**WRITTEN TASK**
According to the FS2 stream processing text below, what does compile.drain do?

**TEXT EXTRACT**
===============

FS2 Stream Processing
Add FS2 dependencies to build.sbt.
// Add to build.sbt
libraryDependencies += "co.fs2" %% "fs2-core" % "3.9.4"
libraryDependencies += "co.fs2" %% "fs2-io" % "3.9.4"Implement pipeline that processes log data as streams and aggregates. FS2 Streams are lazily evaluated and can process large data with constant memory.
// StreamPipeline.scala
import cats.effect.*
import fs2.*
import fs2.io.file.{Files, Path}
import io.circe.parser.*
import io.circe.generic.auto.*
import scala.concurrent.duration.*
case class LogEntry(
timestamp: String,
level: String,
message: String,
service: String
)
case class LogStats(
service: String,
errorCount: Long,
warnCount: Long,
infoCount: Long
)
object StreamPipeline extends IOApp.Simple:
// 1. Read log stream from file
def readLogs(path: Path): Stream[IO, LogEntry] =
Files[IO].readUtf8Lines(path)
.filter(_.nonEmpty)
.evalMap { line =>
IO.fromEither(decode[LogEntry](line))
.handleError(_ => LogEntry("", "UNKNOWN", line, "unknown"))
}
// 2. Real-time log aggregation (5-second window)
def aggregateLogs(logs: Stream[IO, LogEntry]): Stream[IO, Map[String, LogStats]] =
logs
.groupWithin(1000, 5.seconds) // Batch every 1000 items or 5 seconds
.map { chunk =>
chunk.toList
.groupBy(_.service)
.map { case (service, entries) =>
service -> LogStats(
service = service,
errorCount = entries.count(_.level == "ERROR"),
warnCount = entries.count(_.level == "WARN"),
infoCount = entries.count(_.level == "INFO")
)
}
}
// 3. Error alert filter
def alertOnErrors(logs: Stream[IO, LogEntry]): Stream[IO, LogEntry] =
logs.filter(_.level == "ERROR")
// 4. Print results
def printStats(stats: Map[String, LogStats]): IO[Unit] =
IO.println("=== Log Statistics ===") *>
stats.values.toList.traverse_ { stat =>
IO.println(s" ${stat.service}: E=${stat.errorCount} W=${stat.warnCount} I=${stat.infoCount}")
}
def run: IO[Unit] =
// Sample data (would normally read from file)
val sampleLogs = Stream.emits(List(
LogEntry("2024-01-15T10:00:00", "INFO", "Server started", "api"),
LogEntry("2024-01-15T10:00:01", "ERROR", "DB connection failed", "api"),
LogEntry("2024-01-15T10:00:02", "WARN", "Slow query detected", "db"),
LogEntry("2024-01-15T10:00:03", "INFO", "Request processed", "api"),
LogEntry("2024-01-15T10:00:04", "ERROR", "Timeout", "payment"),
LogEntry("2024-01-15T10:00:05", "INFO", "Cache hit", "cache")
)).covary[IO]
// Execute pipeline
for
// Aggregation stream
_ <- aggregateLogs(sampleLogs)
.evalMap(printStats)
.compile
.drain
// Error alert stream
_ <- IO.println("\n=== Error Alerts ===")
_ <- alertOnErrors(sampleLogs)
.evalMap(e => IO.println(s" [ALERT] ${e.service}: ${e.message}"))
.compile
.drain
yield ()groupWithin performs time or count-based window aggregation. compile.drain executes the stream to the end and discards results.
Key Points
- FS2 Stream: Lazy evaluation, memory efficient, suitable for large data processing
- groupWithin: Time/count-based window aggregation (useful for real-time analysis)

===============

**DATA EXCERPTS**
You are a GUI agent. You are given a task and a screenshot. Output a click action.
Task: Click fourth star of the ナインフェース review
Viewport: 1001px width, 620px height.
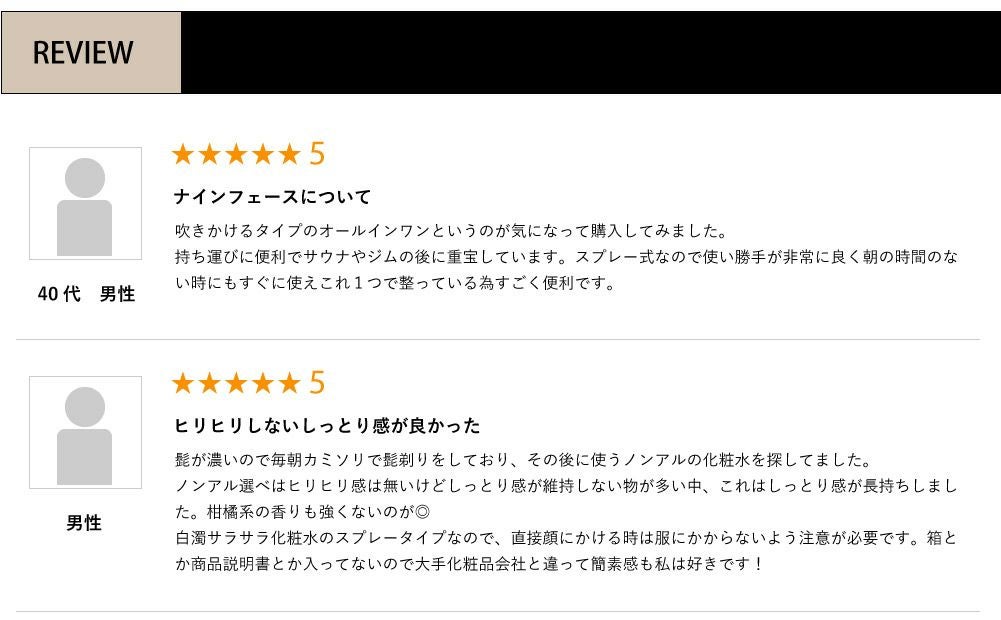click(x=262, y=154)
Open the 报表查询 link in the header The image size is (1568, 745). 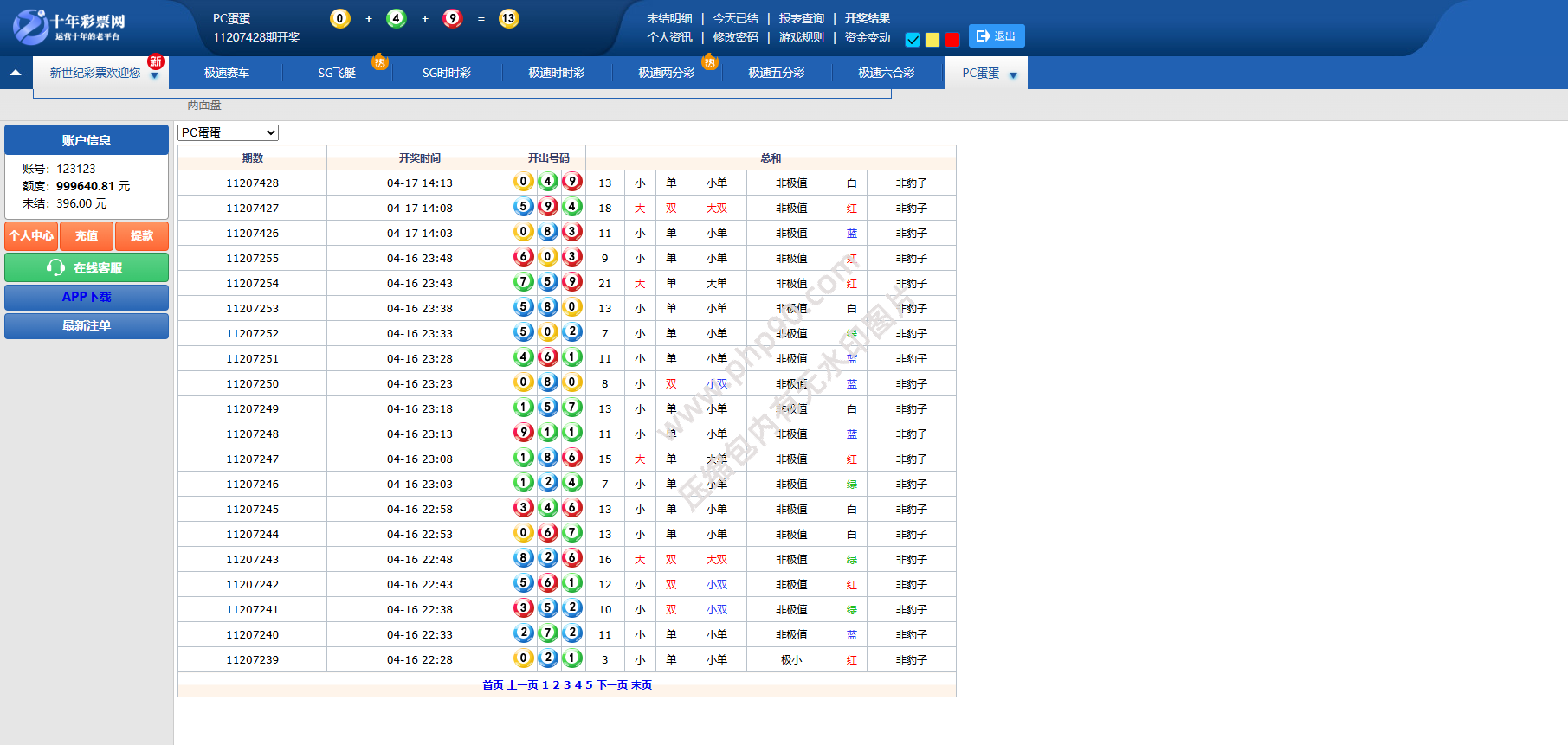(x=801, y=18)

===============

**FULL RESPONSE**
It executes the stream to the end and discards the results.